● **What to do**: Repeat every line of the data exactly; the pictures stay out.

● **Supplied material**:
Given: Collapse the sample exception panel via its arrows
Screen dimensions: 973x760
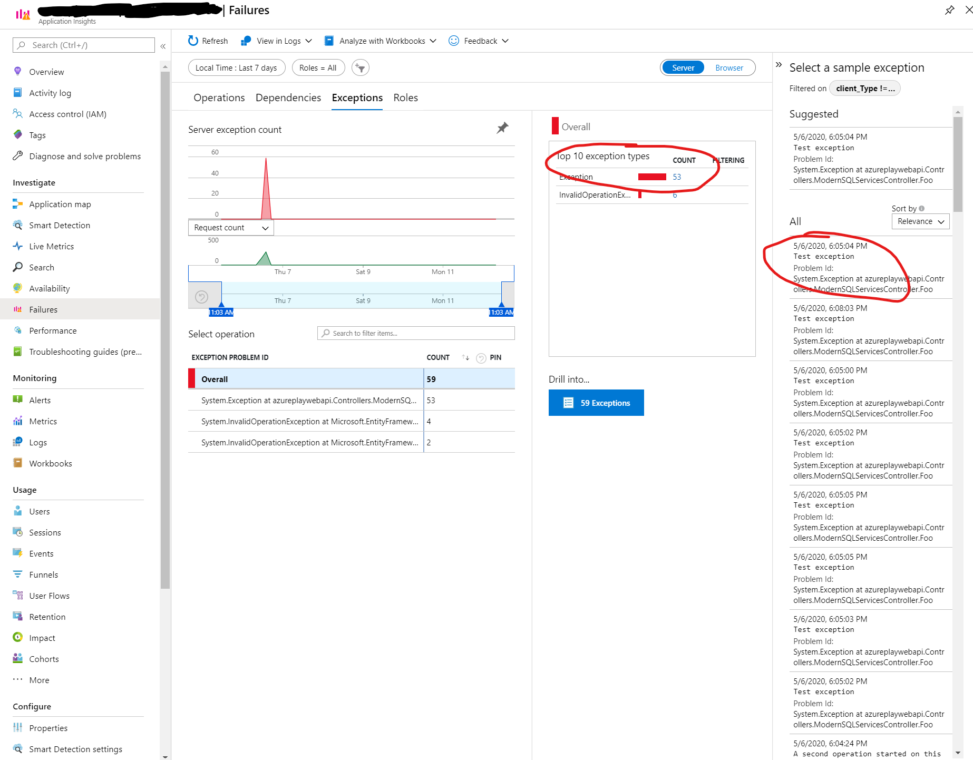Looking at the screenshot, I should point(779,64).
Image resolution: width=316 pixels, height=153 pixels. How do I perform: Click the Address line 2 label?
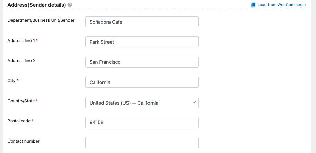tap(21, 61)
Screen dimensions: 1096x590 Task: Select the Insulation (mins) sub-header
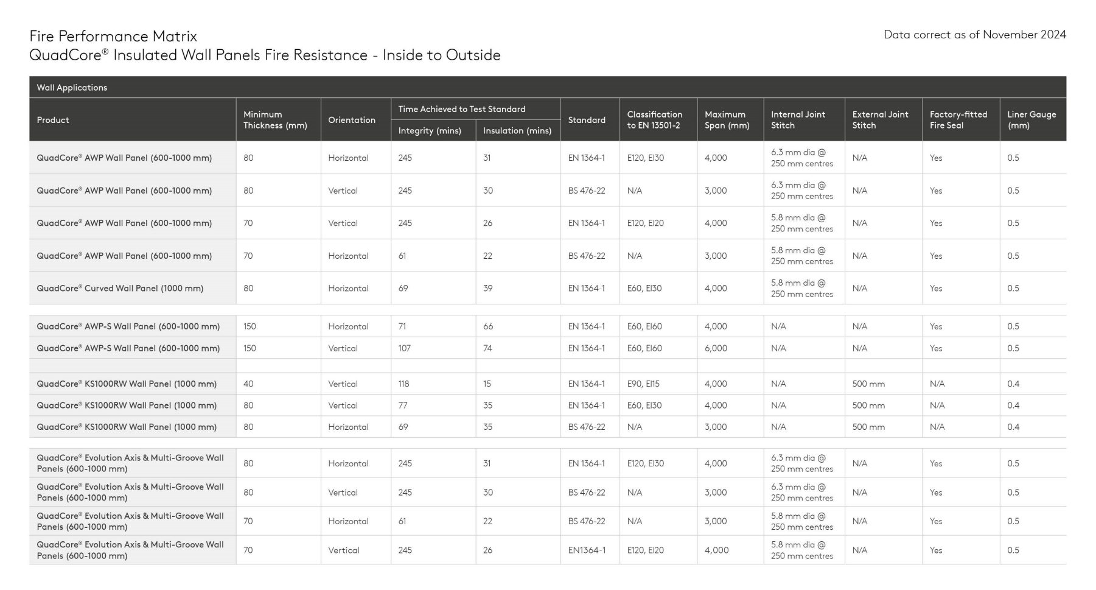[517, 131]
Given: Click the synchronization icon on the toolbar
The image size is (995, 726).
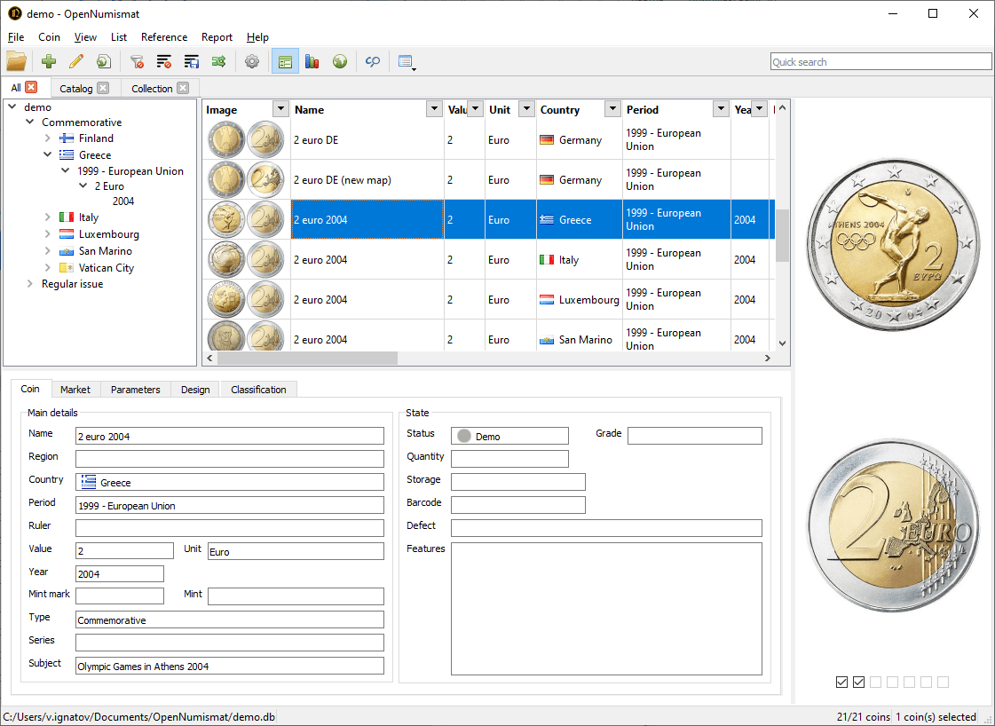Looking at the screenshot, I should [372, 61].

● **Solution**:
Given: Collapse the sample exception panel via its arrows
Screen dimensions: 973x760
Looking at the screenshot, I should point(779,64).
Image resolution: width=316 pixels, height=153 pixels. How do I perform: Click the Address line 2 label?
tap(21, 61)
Screen dimensions: 1096x590 Task: Select the Insulation (mins) sub-header
[517, 131]
Given: Click the synchronization icon on the toolbar
The image size is (995, 726).
Looking at the screenshot, I should [372, 61].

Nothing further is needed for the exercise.